##### Listed records #####

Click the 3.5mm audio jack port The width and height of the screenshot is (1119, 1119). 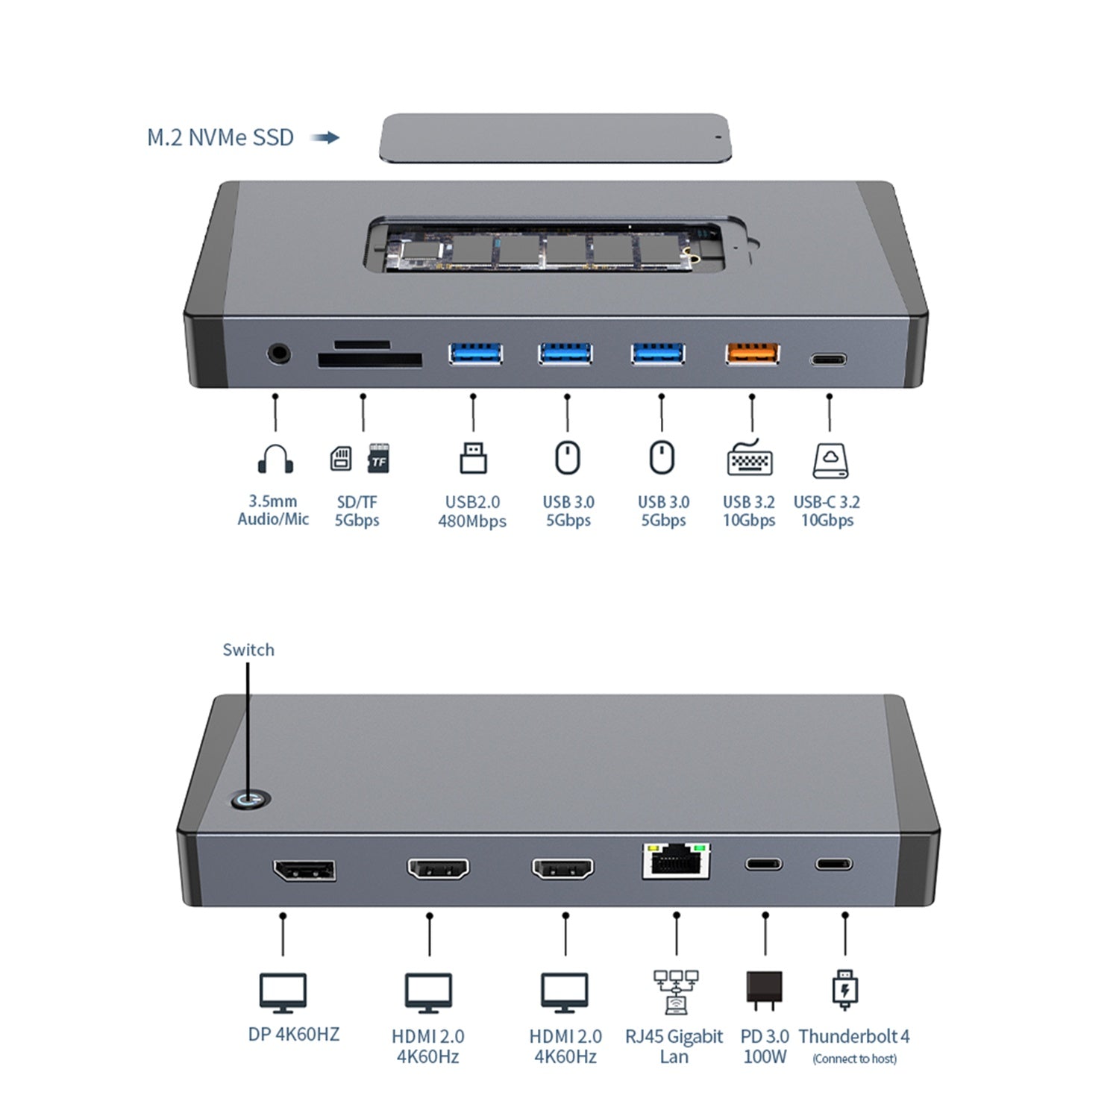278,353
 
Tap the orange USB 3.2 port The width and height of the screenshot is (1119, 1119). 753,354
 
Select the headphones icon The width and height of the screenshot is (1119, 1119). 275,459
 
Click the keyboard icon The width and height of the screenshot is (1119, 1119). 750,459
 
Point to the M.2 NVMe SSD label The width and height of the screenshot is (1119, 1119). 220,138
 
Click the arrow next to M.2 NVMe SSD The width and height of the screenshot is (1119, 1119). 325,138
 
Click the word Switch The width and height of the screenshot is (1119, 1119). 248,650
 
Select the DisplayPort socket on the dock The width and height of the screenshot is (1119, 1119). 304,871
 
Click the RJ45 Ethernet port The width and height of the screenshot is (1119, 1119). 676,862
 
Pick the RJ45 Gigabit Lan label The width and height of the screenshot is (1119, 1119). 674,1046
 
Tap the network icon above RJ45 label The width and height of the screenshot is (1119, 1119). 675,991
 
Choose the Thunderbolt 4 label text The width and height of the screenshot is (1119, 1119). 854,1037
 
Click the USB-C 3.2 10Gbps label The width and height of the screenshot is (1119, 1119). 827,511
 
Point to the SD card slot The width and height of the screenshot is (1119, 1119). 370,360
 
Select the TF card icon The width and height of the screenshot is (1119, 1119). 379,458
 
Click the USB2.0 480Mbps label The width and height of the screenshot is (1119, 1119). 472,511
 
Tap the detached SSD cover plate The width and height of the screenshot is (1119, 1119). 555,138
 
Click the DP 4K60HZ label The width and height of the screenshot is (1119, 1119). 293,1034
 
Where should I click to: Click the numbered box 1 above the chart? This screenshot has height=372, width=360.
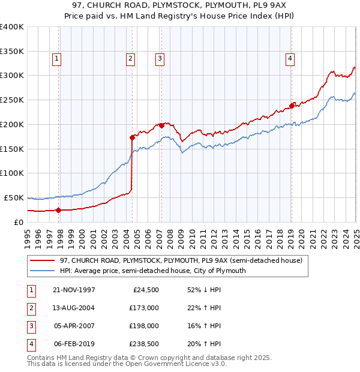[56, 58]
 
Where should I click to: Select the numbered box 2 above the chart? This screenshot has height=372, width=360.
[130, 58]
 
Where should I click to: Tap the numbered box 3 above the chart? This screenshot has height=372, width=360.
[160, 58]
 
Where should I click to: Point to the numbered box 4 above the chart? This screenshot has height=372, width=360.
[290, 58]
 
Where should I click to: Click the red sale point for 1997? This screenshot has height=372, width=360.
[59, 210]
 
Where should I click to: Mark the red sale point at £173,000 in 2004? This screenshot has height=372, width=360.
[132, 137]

#####

What is expected: Reproduce word for word the part of the rows that opens with the line containing "Where should I click to: Click the red" and runs through the last of the rows.

Solution to this exercise:
Where should I click to: Click the red sale point for 1997? This screenshot has height=372, width=360.
[59, 210]
 
Where should I click to: Mark the red sale point at £173,000 in 2004? This screenshot has height=372, width=360.
[132, 137]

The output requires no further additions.